Im Fokus: sportliche Regelsysteme in der asiatisch-islamischen Welt und deren identitätsstiftende Praxen
Für ihre Forschungsarbeit ist die Wissenschaftlerin schon mehrmals zum Festival nach Edirne gereist. „Das ist ein zentraler Wettbewerb, zu dem sich immer mindestens 1.500 Ölringer aus der gesamten Türkei treffen“, sagt Birgit Krawietz. Die sportlichen Leistungen stehen dabei weniger im Fokus ihrer Forschung. Die Berliner Wissenschaftlerin untersucht sportliche Regelsysteme in der asiatisch-islamischen Welt und deren identitätsstiftende Praxen. „Sport ist ein wichtiges Prisma“, sagt Birgit Krawietz. „Damit hängen Selbstbewusstsein und Selbstwahrnehmung zusammen sowie die Frage, wohin man gehört und ob man europäisch ist.“ Gerade beim Ölringen ginge es um diese Themen, was auch die Legende zeige, die zur Entstehung des Festivals tradiert wird:
Die Ölringer-Legende
Mitte des 14. Jahrhunderts sollen 40 osmanische Grenzkrieger von Kleinasien nach Südosteuropa übergesetzt haben, um das Gelände auszuspähen. Zur Ablenkung und zur Entspannung führten sie zwischendurch Ringkämpfe untereinander auf. Bei einem dieser Kämpfe, so die Legende, wollten zwei Männer keine Pause machen. Sie rangen immer weiter, bis sie schließlich vor Anstrengung starben. Ihre Kameraden begruben sie und zogen weiter, um die Festung Edirne zu erobern. Anschließend kehrten die siegreichen Eroberer zurück, um für die beiden toten Ringer einen Grabstein zu errichten.

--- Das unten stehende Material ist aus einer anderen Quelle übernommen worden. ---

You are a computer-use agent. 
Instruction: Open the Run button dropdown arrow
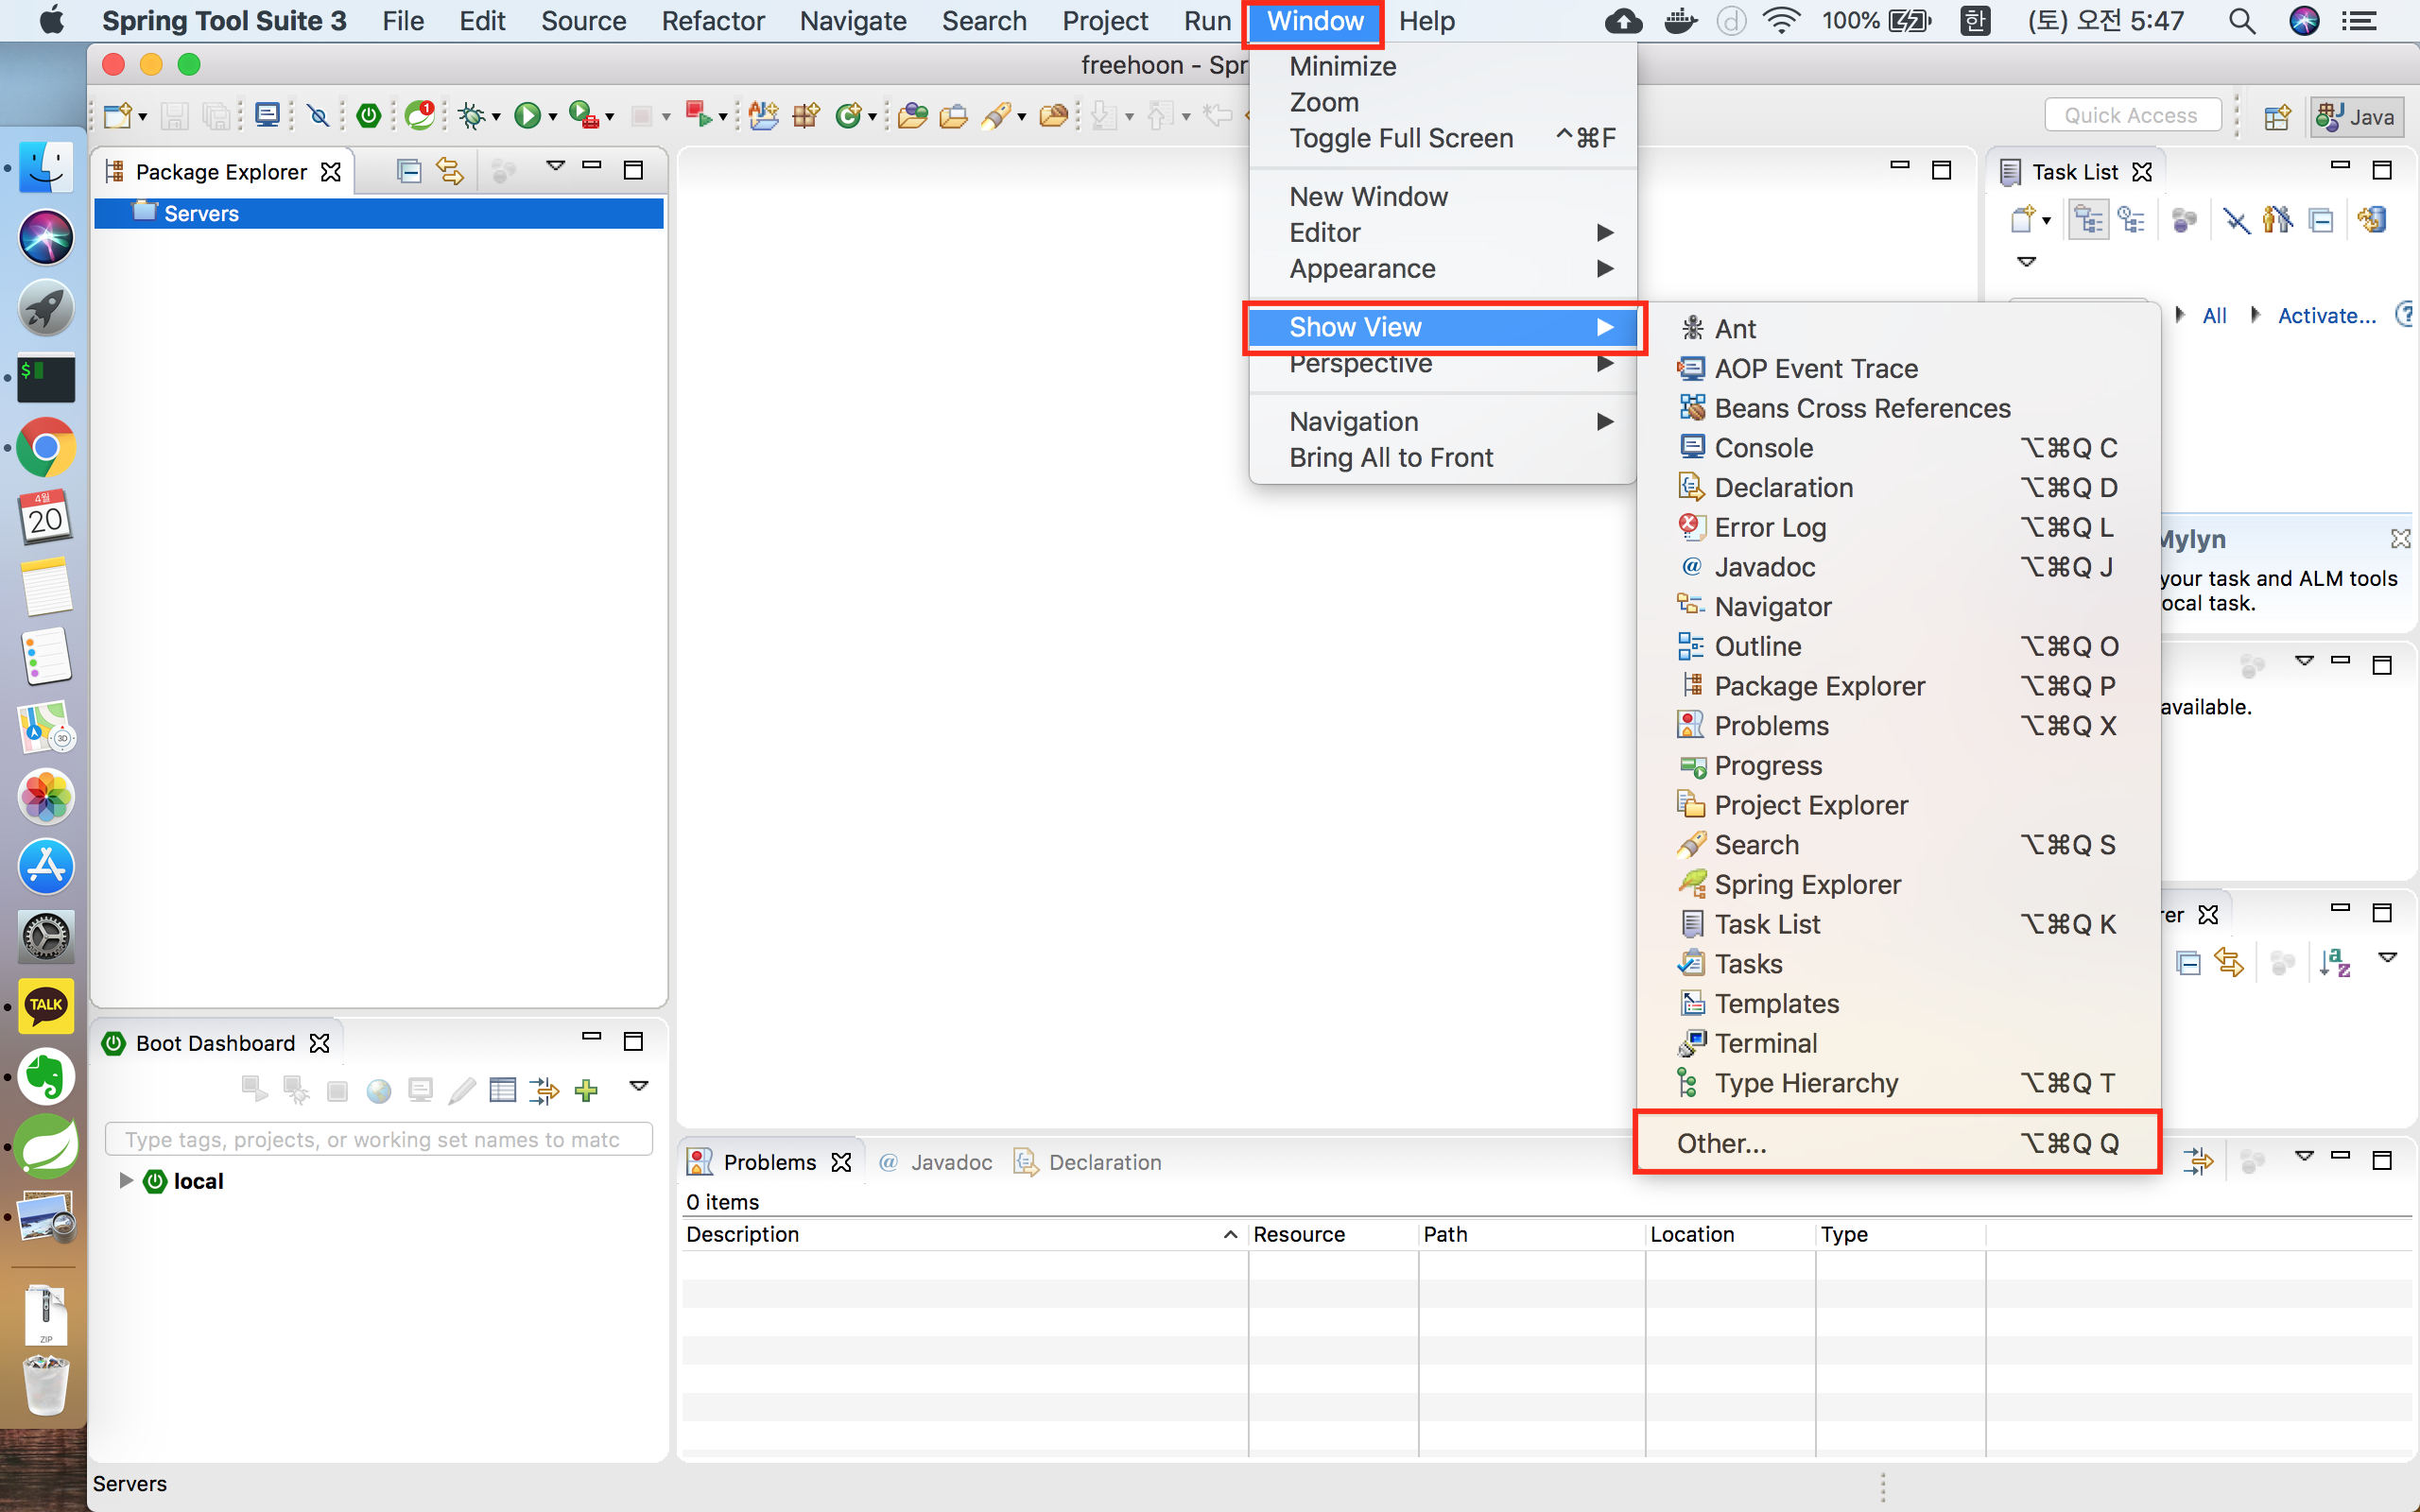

Als sie jedoch zu ihrem Grab kamen, waren dort 40 kristallklare Quellen entsprungen.
Die Legende klingt pathetisch, auch ein bisschen nationalistisch, das sei beim Ölringen aber nur die eine Seite, sagt Birgit Krawietz: Die Türkei versuche gleichzeitig, mit dem Festival Touristen nach Edirne zu locken. So seien im vergangenen Jahr japanische Sumo-Ringer eingeladen worden. Damit diene der Sport wiederum der Internationalisierung. Dies bedeute auch eine Aneignung: Der Staat wolle den Sport für sich nutzen.
Nicht zu vergleichen: Ölringer und amerikanische Wrestler
Überhaupt sei Ölringen eine Sportart, bei der leicht einmal der Schein trügen könne, erklärt die Professorin: „Wenn man sich die Aufbereitungen zum Ölringen im Internet ansieht, gewinnt man einen ziemlich schiefen Eindruck.“ Da erschienen die Ölringer wie amerikanische Wrestler oder hinterwäldlerische Machos. Falsch, sagt Birgit Krawietz: „Es ist im Gegenteil so, dass der einzelne Ringer als Individuum oder Kunstfigur gar nicht herausgehoben wird. Im Stadion werden traditionelle Verse rezitiert, mit denen die Ringer zu Bescheidenheit und Respekt gegenüber dem anderen ermahnt werden.“ Die Kämpfe werden außerdem von Trommel- und Oboenklängen begleitet.
Nicht Kraft zählt, sondernTechnik, Intuition und Aufmerksamkeit
Anders als beim Boxen oder westlichen Ringen werden Ölringer nicht in Gewichtsklassen eingeteilt, sondern ihre Kampferfahrung spielt eine Rolle. Das ist sehr fair. Und da die Sportler sich beim Kampf mit Öl einreiben, sind sie so glitschig, dass dem Gegner Kraft gar nicht viel hilft. Für einen Sieg sind Technik, Intuition und Aufmerksamkeit viel wichtiger.